AHA’s 2022 National Health Care Governance Survey Report is complimentary to AHA members.

Information for this article was obtained from AHA Trustee Services. © Used with permission of the American Hospital Association.

Ways to support board engagement
January 2023

For a board to be effective, it must first be engaged. Today’s complex and volatile healthcare environment requires that boards be highly engaged in the mission and business of your hospital or health system.

While not all-inclusive, here are seven activities that can support board member engagement:

  1. Provide board members with clear job descriptions and share your vision of what board engagement looks like.
  2. Have a thorough on-boarding and orientation process for new members, and assign a mentor.
  3. Involve board members in activities beyond the board room, such as programs, events, meetings and other opportunities to interact with stakeholders — leading them to fresh insight into your organization’s mission and business.
  4. Make sure your board meetings have plenty of opportunities for meaningful discussion.
  5. Make it clear board members should question assumptions; probing questions are welcome at meetings.
  6. Make sure board members receive materials with ample time to review before board meetings.
  7. Make information easy to find for board members — allow them to satisfy their own curiosity.

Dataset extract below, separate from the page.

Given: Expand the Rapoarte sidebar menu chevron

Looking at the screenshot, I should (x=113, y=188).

People join boards because they want to contribute — and the way their time is spent at board and committee meetings can make a big difference. In his article, The right stuff, the right way. Barry Bader identifies 10 steps for optimizing the way a board uses its meeting time and 10 ideas for creating more engaging board meetings.

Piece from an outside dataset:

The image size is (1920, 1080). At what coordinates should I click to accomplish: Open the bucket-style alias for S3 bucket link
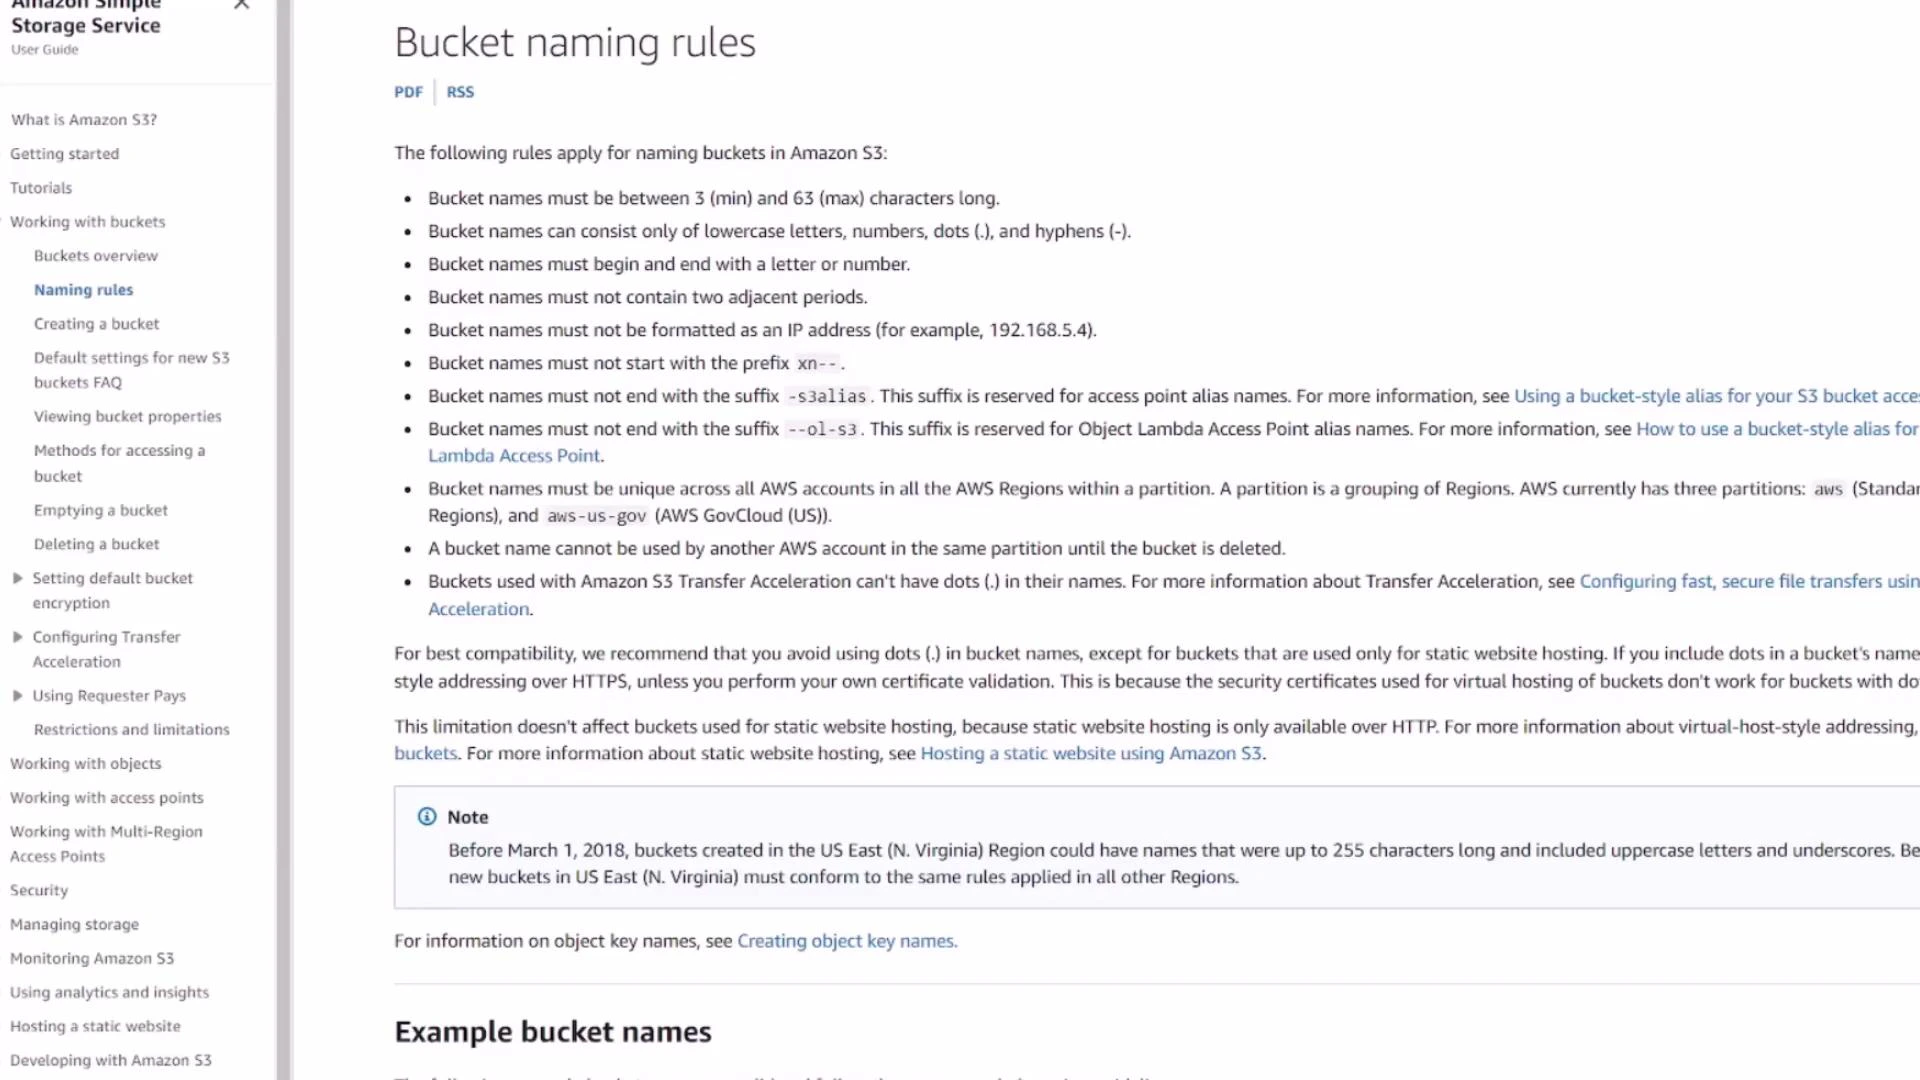point(1700,395)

How do you know if your board is engaged? Board member engagement can be measured by tracking attendance, evaluating preparation for meetings, having candid board discussions and assessing whether there’s a positive, constructive relationship with the CEO and mutual trust and respect among board members. But this only provides a partial view. Ultimately, trustees need to provide direct input through a board assessment. Results of the assessment should be used to make improvements and work to achieve the level of governing excellence required for success in today’s challenging healthcare environment.

Information for this article was obtained from “7 Ways to Destroy Board Engagement,” Board Effect; “The right stuff, the right way: 10 ways to improve board meetings”, AHA Trustee Services; and “Assessing the Engagement and Effectiveness of Boards”, AHA Trustee Services.